Care worker given suspended sentence for theft from 91-year-old
A care worker who was previously given a four-month jail term for the 'despicable' theft of Â£1,347 from a 91-year-old female client with dementia, has avoided prison after the sentence was suspended for two years on appeal.
Fiona Elizabeth Birch (53), of Tromery Drive, Crumlin, previously pleaded guilty a charge of fraud by false representation when she appeared at Antrim Magistrates Court and was given a jail term in January.
However, she appealed and at the County Court in Antrim on Monday, May 8 the sentence was varied to become four months, suspended for two years.
A previous court heard she admitted dishonestly making a false representation that she had permission to use a credit card belonging to the elderly lady on dates between the end of 2014 and September 2015.
A prosecutor said Birch worked for Lisburn-based Bluebird Care and it was a case of theft by an employee from a client with dementia.
The woman’s family uncovered the fraud when bank statements showed transactions which should not have been there.
Birch had removed the card from the woman’s purse.
The prosecutor told the January hearing that at one stage Birch called a bank claiming to be the elderly lady wanting statements sent to an email but staff became suspicious as she did not sound like a 91-year-old and the card was cancelled.

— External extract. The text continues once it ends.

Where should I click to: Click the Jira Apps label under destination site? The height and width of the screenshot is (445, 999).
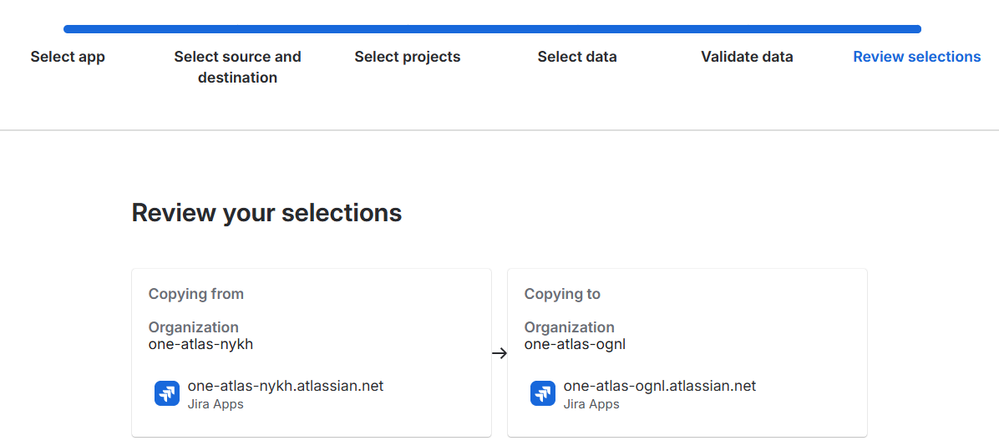[x=591, y=404]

The card had been used at a jewellery firm and to book a holiday at a Spanish hotel.
During a police interview Birch admitted making transactions but said she could not remember the hotel booking.
The prosecutor said she understood the victim had the money refunded.
Defence barrister Chris Sherrard told the court earlier this year Birch has suffered from psychiatric issues and had been in Holywell Hospital in Antrim for a week after committing the offences.
He said Birch recognised such offences are “despised” by the public.
Mr Sherrard said she had no relevant record and had made full admissions at an early opportunity.
He said part of the £1,347 included the Spanish holiday which was not for Birch’s benefit.
The barrister said his client had deceived a vulnerable old lady.
Mr Sherrard said Birch acknowledged the hurt she caused which happened when she was addicted to prescription drugs and was “self-medicating” with 80 tablets a day.
He said Birch had a significant amount of debt.
At Antrim Magistrates Court in January District Judge Peter King said it was hard to imagine a “more despicable” breach of trust.
Such cases are, thankfully, rare he said but jailing Birch for four months he said the court had to send out a message which would offer vulnerable people a degree of protection.
On that date Birch was freed on bail of £500 pending appeal.